[Stored items]
# # #

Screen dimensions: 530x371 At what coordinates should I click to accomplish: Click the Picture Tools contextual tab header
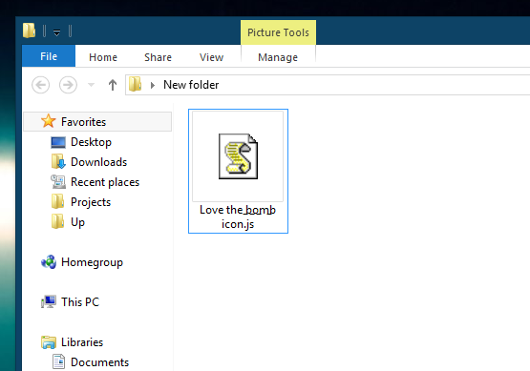278,32
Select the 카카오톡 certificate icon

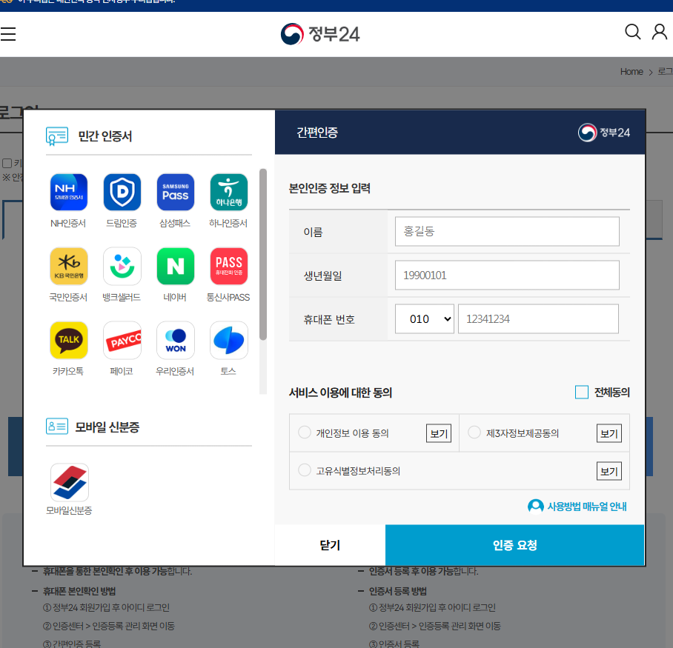[68, 340]
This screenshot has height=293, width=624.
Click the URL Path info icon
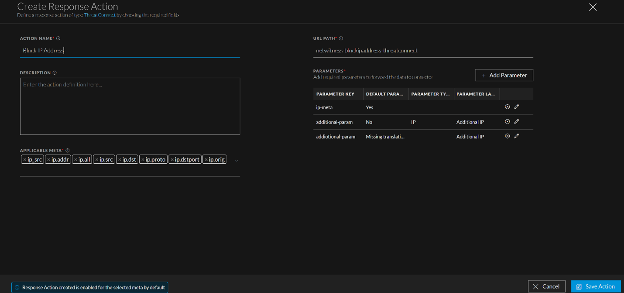tap(341, 38)
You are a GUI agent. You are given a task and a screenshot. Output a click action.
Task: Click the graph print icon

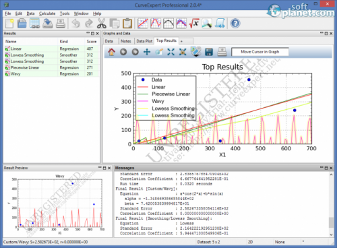[x=222, y=52]
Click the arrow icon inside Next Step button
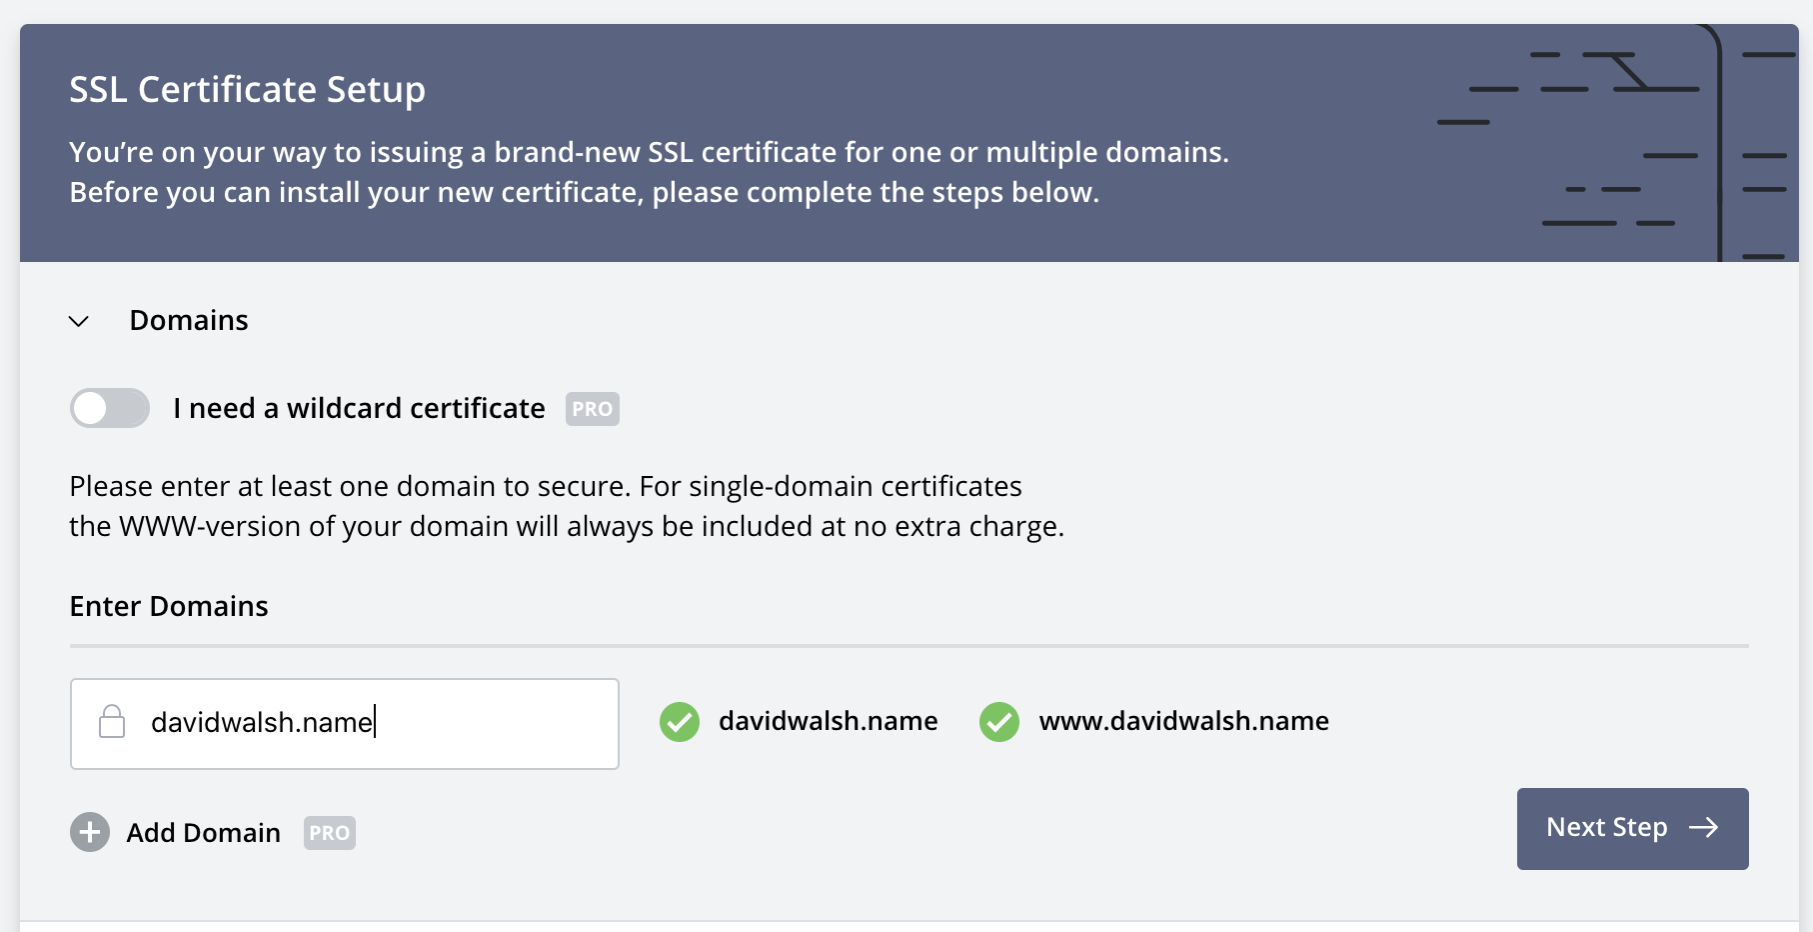The height and width of the screenshot is (932, 1813). coord(1705,827)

# # #

ASSIGNMENT: All of the data must be set down exactly, with no pictures included.

WRITTEN RESPONSE:
Screen dimensions: 530x371 At what coordinates should I click to accomplish: Click the Picture Tools contextual tab header
278,32
Select the 카카오톡 certificate icon

[68, 340]
This screenshot has height=293, width=624.
Click the URL Path info icon
tap(341, 38)
You are a GUI agent. You are given a task and a screenshot. Output a click action.
Task: Click the graph print icon

[x=222, y=52]
Click the arrow icon inside Next Step button
The height and width of the screenshot is (932, 1813). coord(1705,827)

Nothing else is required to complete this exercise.